I got a telephone call last Sunday night from my DSHS supervisor for South Bend and Long Beach. She told me that the Administrator at the Aberdeen Community Services Office had asked me to forego working in South Bend for the coming week. The Aberdeen staff was making preparations for a rush into their lobby by thousands of storm victims who had lost most or all of their food to wind, water and  the loss of electric power.

The Aberdeen staff was in dire need of bilingual case workers, aware that a third to half of all applicants in the wake of storm losses that literally destroyed millions of dollars worth of food in private homes would speak little if any English.

I left Bay Center Monday morning at 6:45 and drove to Aberdeen where we worked on hastily organized systems for processing what would prove to be thousands of requests for emergency food.  

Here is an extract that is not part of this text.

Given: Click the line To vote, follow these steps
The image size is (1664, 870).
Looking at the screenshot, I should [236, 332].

DSHS normally has in place a system that will replace food lost to a disaster within a few hours so long as the disaster has limitations to its size and scope - particularly in its numbers of victims. Furthermore, the usual DSHS food-replacement activity is limited to replacement of food purchased by DSHS clients through food assistance programs

Replacement of food lost by the general public (and not necessarily the low-income clients of the DSHS) is only possible after federally signed authorization. That authorization happened in Grays Harbor and Lewis Counties this past week.

That authorization is what will happen tomorrow in Mason, Thurston and Pacific Counties.

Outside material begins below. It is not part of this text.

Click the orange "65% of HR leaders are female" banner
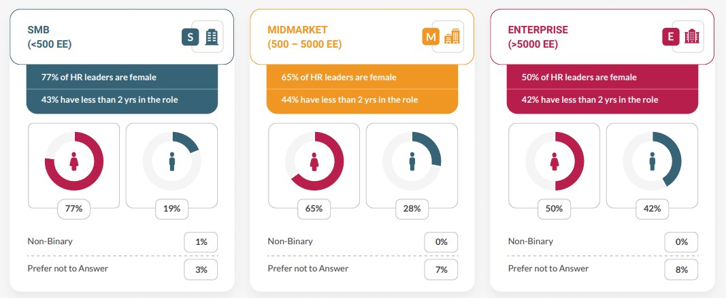This screenshot has height=298, width=726. pyautogui.click(x=362, y=77)
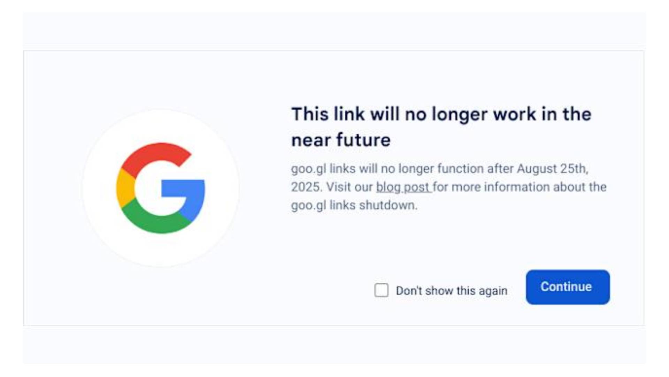Click the "goo.gl links shutdown" closing sentence
The image size is (669, 377).
(354, 205)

Emergency food assistance will be issued in the millions of dollars to families that many consider low to middle income - those whose storm-related losses for the month of December effectively deplete their cash resources and cancel out or diminish normal paychecks to an eligibility level that is much more generous that that required by federal food programs.

This past week, from 7:00 AM through to as late as 9:00 PM, the Aberdeen CSO was a crowded scene of residents in long lines that extended outside to the streets in unbelievable numbers.  During bad weather if the sheer number of citizens were not able to be housed in the outer and inner lobbies of the DSHS building there were some still out in the streets.

The scene dwarfed any visual one might have of the lines formed to purchase I-Phones, a Harry Potter book, a new Microsoft gizmo or something  of similar excitement. These folks were excited by the urgent - that much is true. These were lines of the needy.

Now many who work at DSHS and know me will tell you that I tend to be outspoken and openly critical of the agency, its policies and procedures. But I will be the first to tell you that from the start, DSHS local and Olympia leadership was involved engaged and very much part of the tragedy's resolution. The services and issuances will continue at extended levels and hours into this coming week.  

But hopefully I'll be in my home county helping do the same thing in South Bend.

When the federal authorization was granted and the first applicants were admitted last Monday at 1:00 PM there were 3 or more translators available as well as a few  additional staff including retiree's who agreed to come help out.

The action was fast, furious and unrelenting.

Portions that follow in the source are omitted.